For the opening of the line, eight powerful 0-6-4T tank locomotives were obtained from Beyer, Peacock and Company. These were fitted with condensing apparatus for working in the tunnel. One of them (number 5 Cecil Raikes) is preserved at the Museum of Liverpool. It is likely that it is named after Henry Cecil Raikes who was Member of Parliament for Preston in 1882. Beyer Peacock built a ninth 0-6-4T locomotive in 1886, along with six 2-6-2T tank locomotives in 1887–1888. A seventh 2-6-2T was built by Kitson & Co in 1892.
After electrification four of the Railway's 0-6-4T locomotives were sold to J. & A. Brown of New South Wales, Australia, where one, number 5, former Mersey Railway number 1 The Major, is preserved at the New South Wales Rail Transport Museum, Thirlmere, New South Wales. Three other 0-6-4T (nos. 2, 3 & 6) and all seven 2-6-2T locomotives (nos. 10-16) were sold to the Alexandra (Newport and South Wales) Docks and Railway between November 1903 and January 1905, becoming their nos. 6-11 and 22-25. All ten passed to the Great Western Railway in January 1922, and were withdrawn between January 1923 and May 1932.
In 1903, the railway was electrified, becoming the first underground railway in the world to change over completely from steam to electric power. It was originally electrified with a fourth rail system, which was later replaced by a third rail system. The nearby Liverpool Overhead Railway, the world's first electric overhead railway, had already operated successfully with electric traction since its opening in 1893.
The Mersey Railway electric trains ran from Liverpool Central to Birkenhead Park and to Rock Ferry, where passengers to points beyond would change. In 1938 the LMS electrified from Birkenhead Park to New Brighton and to West Kirby, and built new trains which ran through to Liverpool. Normally new LMS trains handled the West Kirby route and Mersey Railway trains handled the New Brighton service, as well as the existing Rock Ferry operation. In 1948, on nationalisation of the railways, the Mersey Railway became known as the London Midland Region Mersey section and the old cars were renumbered in the British Railways sequence. In 1956 these trains were life-expired and replaced by further trains built to the LMS 1938 design, the last of the American-designed cars being phased out a year later.

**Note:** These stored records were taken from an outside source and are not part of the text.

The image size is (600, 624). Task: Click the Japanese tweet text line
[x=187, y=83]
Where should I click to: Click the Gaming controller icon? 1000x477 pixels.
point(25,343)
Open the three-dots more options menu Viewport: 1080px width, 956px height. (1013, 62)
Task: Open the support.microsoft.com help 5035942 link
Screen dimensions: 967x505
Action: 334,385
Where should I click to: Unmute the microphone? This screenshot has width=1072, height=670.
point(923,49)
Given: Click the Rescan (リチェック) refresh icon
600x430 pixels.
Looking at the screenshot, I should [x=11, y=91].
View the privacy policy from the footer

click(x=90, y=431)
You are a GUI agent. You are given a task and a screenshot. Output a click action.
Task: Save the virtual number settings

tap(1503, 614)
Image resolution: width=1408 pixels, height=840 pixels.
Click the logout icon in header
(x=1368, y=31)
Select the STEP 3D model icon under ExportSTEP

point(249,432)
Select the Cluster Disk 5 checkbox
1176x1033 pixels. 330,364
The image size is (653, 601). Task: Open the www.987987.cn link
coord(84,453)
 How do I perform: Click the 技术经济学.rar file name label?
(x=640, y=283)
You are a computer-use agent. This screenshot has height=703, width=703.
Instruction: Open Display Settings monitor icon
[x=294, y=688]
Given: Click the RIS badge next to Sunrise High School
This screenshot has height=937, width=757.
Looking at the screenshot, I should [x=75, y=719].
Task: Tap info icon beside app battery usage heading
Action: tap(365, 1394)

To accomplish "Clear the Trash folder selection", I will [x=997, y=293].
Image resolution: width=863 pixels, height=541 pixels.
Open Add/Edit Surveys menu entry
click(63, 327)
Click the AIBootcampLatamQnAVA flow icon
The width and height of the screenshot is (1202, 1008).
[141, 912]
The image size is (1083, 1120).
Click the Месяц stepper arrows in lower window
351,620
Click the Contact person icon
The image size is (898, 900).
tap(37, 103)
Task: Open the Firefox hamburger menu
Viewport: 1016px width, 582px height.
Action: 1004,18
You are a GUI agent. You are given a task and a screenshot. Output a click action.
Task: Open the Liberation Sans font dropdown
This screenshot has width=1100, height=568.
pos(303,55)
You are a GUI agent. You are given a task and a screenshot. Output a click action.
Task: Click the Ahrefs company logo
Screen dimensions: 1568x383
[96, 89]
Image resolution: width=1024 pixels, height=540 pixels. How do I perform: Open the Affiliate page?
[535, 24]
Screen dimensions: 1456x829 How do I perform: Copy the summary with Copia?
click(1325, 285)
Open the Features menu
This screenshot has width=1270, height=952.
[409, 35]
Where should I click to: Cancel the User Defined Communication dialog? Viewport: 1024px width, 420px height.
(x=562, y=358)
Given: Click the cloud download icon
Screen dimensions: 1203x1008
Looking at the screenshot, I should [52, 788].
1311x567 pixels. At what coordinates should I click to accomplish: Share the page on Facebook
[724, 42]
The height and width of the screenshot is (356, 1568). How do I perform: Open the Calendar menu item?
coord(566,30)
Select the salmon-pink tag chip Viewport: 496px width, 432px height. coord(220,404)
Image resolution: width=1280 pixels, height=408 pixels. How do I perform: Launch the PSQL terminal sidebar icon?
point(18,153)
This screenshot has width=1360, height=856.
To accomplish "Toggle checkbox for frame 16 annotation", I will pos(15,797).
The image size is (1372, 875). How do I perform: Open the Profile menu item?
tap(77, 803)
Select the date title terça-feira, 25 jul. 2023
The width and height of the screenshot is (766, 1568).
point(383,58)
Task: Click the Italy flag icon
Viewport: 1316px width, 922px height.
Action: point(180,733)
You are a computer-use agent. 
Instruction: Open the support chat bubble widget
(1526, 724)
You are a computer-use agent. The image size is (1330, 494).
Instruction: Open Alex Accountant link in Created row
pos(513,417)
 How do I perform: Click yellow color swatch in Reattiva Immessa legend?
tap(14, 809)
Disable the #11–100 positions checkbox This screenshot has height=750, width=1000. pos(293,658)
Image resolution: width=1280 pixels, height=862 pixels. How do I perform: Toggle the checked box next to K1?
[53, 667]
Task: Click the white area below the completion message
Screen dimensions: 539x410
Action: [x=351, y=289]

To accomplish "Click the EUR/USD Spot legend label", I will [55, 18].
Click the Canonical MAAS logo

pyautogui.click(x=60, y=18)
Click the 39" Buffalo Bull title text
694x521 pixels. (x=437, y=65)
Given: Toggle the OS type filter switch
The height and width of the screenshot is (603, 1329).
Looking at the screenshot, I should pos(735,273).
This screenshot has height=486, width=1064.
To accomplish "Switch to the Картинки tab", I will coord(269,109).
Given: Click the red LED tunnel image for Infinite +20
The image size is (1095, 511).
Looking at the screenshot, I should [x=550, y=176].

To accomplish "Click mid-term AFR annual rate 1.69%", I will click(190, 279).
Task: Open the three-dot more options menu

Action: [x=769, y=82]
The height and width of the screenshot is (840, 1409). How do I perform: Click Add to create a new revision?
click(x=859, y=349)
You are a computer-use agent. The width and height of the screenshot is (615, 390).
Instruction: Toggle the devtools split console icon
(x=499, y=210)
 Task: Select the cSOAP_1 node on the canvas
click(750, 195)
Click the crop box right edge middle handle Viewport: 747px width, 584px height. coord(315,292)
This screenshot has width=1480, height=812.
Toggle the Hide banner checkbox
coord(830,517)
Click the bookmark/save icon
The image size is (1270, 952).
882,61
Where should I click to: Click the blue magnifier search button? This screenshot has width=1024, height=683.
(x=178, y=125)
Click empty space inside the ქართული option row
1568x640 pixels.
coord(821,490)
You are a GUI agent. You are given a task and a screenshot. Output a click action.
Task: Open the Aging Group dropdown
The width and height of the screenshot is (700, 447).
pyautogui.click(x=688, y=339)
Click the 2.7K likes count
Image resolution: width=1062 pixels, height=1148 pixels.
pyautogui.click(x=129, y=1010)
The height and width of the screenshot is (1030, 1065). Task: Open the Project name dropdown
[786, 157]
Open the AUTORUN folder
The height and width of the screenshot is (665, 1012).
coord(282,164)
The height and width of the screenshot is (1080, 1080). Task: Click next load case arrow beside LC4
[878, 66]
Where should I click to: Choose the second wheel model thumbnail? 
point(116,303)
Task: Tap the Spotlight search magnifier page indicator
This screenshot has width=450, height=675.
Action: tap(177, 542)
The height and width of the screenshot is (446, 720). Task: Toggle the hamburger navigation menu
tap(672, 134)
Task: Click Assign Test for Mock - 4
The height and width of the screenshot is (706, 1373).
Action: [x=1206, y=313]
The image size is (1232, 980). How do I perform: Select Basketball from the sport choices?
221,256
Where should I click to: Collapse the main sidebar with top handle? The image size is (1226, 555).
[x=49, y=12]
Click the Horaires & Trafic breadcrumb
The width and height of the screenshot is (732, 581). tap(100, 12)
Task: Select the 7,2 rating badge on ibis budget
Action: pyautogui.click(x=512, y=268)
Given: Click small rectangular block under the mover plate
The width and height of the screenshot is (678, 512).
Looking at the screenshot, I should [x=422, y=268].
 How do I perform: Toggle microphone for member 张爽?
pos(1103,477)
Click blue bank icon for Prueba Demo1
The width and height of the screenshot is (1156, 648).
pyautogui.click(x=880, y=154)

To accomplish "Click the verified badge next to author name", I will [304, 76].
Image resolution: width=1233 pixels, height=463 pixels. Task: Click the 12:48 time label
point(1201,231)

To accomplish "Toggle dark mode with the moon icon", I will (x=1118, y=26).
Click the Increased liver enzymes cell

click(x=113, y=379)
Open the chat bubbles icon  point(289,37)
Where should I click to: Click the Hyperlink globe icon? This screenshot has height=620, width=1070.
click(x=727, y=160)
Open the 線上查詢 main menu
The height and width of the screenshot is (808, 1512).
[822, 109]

- A Stevengraph of the Mersey Railway Tunnel
- Article from Scientific American on the opening of the tunnel from Project Gutenberg
- UrbanRail.net article on Merseyrail
- Preserved locomotive Cecil Raikes
- Awdry, Christopher (1990). Encyclopaedia of British Railway Companies. London: Guild Publishing. CN 8983.
- Casserley, H.C.; Johnston, S. W. (1966). Locomotives at the Grouping 4: Great Western Railway. Shepperton, Middlesex: Ian Allan Limited.
- "New South Wales Rail Transport Museum - J & A Brown 5". http://www.nswrtm.org/exhibits/the_exhibits/jab5.html. Retrieved 13 November 2008.
- Reed, P.J.T. (April 1966). Absorbed Engines 1922-1947. The Locomotives of the Great Western Railway. Part 10. Railway Correspondence and Travel Society.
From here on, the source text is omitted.